Pour démarrer votre social recrutement, nous conseillons toujours de se concentrer sur les basiques à savoir les réseaux sociaux professionnels (Linkedin et Viadeo en particulier), un moteur de recherches d’offres d’emploi comme Indeed ou Moovement, et Qapa le site de matching d’offres. C’est là que vous aurez le plus rapidement de valeur ajoutée en identifiant directement des candidats potentiels. Vos managers et des salariés motivés peuvent se révéler être d’excellents ambassadeurs en devenant des relais efficaces de diffusion de vos recherches. Les impliquer aura de plus un effet bénéfique : les rendre acteur aussi du recrutement et ainsi les valoriser.

Devenir recruteur 2.0 s’apprend beaucoup par la pratique. C’est en forgeant que l’on devient forgeron. Même si être accompagné au début évite les pièges, chaque situation d’entreprise nécessite sa solution adaptée.

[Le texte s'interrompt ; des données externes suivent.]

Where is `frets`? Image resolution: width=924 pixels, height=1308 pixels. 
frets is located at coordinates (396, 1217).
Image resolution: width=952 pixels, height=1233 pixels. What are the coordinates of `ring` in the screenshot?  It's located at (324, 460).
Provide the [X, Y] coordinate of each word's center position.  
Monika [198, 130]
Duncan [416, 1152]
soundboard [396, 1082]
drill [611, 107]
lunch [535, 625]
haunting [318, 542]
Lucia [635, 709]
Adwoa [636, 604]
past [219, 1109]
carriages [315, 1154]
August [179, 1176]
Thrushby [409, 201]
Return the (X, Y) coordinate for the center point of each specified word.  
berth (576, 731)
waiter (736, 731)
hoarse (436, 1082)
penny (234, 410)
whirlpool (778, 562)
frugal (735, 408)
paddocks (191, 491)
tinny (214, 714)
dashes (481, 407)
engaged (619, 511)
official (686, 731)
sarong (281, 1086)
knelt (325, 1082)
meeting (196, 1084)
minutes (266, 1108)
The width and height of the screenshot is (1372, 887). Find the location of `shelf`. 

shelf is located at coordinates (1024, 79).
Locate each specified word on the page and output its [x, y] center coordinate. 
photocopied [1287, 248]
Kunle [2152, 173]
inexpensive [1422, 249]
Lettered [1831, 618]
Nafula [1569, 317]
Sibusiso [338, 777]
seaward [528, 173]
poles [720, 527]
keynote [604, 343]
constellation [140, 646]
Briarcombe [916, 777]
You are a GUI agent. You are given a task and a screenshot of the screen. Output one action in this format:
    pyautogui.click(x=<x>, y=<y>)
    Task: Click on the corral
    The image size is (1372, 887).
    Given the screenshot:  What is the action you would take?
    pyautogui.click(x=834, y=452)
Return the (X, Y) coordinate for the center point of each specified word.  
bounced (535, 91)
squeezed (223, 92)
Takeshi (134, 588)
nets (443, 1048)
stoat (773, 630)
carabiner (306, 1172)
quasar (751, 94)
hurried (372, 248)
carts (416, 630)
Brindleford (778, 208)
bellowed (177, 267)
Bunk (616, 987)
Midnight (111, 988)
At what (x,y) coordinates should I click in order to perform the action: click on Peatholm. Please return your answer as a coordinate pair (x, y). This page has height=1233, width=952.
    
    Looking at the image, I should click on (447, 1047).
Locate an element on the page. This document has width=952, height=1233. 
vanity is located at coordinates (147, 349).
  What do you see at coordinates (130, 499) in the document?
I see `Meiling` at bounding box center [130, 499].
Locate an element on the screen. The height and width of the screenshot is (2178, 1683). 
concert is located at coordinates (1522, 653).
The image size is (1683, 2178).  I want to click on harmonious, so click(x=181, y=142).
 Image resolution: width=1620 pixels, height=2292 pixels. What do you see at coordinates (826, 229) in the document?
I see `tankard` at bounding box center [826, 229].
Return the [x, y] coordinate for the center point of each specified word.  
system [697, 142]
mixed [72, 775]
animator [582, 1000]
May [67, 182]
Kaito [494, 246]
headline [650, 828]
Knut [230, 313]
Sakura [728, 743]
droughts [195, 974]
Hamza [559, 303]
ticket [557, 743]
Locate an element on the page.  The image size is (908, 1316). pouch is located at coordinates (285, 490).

En effet, même si les principes de base sont globalement les mêmes, en fonction de votre business et de votre taille d’entreprise certains outils seront plus efficaces que d’autres. La façon d’animer une cible de jeunes diplômés ou de cadres confirmés par exemple n’est pas la même. Si vous avez des salariés férus de réseaux sociaux, cherchez à comprendre avec eux comment cela fonctionne. Appuyez-vous sur eux, surtout s’ils sont insérés dans des communautés actives.

La certitude aujourd’hui est que ces réseaux deviennent incontournables dans la panoplie du recruteur. Avec 7 millions de Français sur Viadeo et bientôt autant sur Linkedin, on a largement dépassé l’effet de mode.

La mesure du retour sur investissement (ROI)

Quand on parle de social recrutement, les premières questions posées par les RH tournent souvent autour du temps qu’il faut y consacrer. Généralement, les recruteurs raisonnent en temps supplémentaire par rapport aux méthodes classiques. Or la valeur ajoutée des réseaux sociaux ou du matching dans le recrutement, c’est d’élargir votre sourcing, d’améliorer votre image employeur, de fluidifier la diffusion de vos offres et la réception de candidatures, et enfin d’améliorer votre ratio CV intéressants versus nombre de dossiers reçus.

Votre vision des moyens doit être globale en allant jusqu’à inclure votre utilisation éventuelle de prestataires (agences de pub RH, intérim, chasseurs de têtes, etc.). C’est à une redistribution des cartes qu’il faut s’atteler.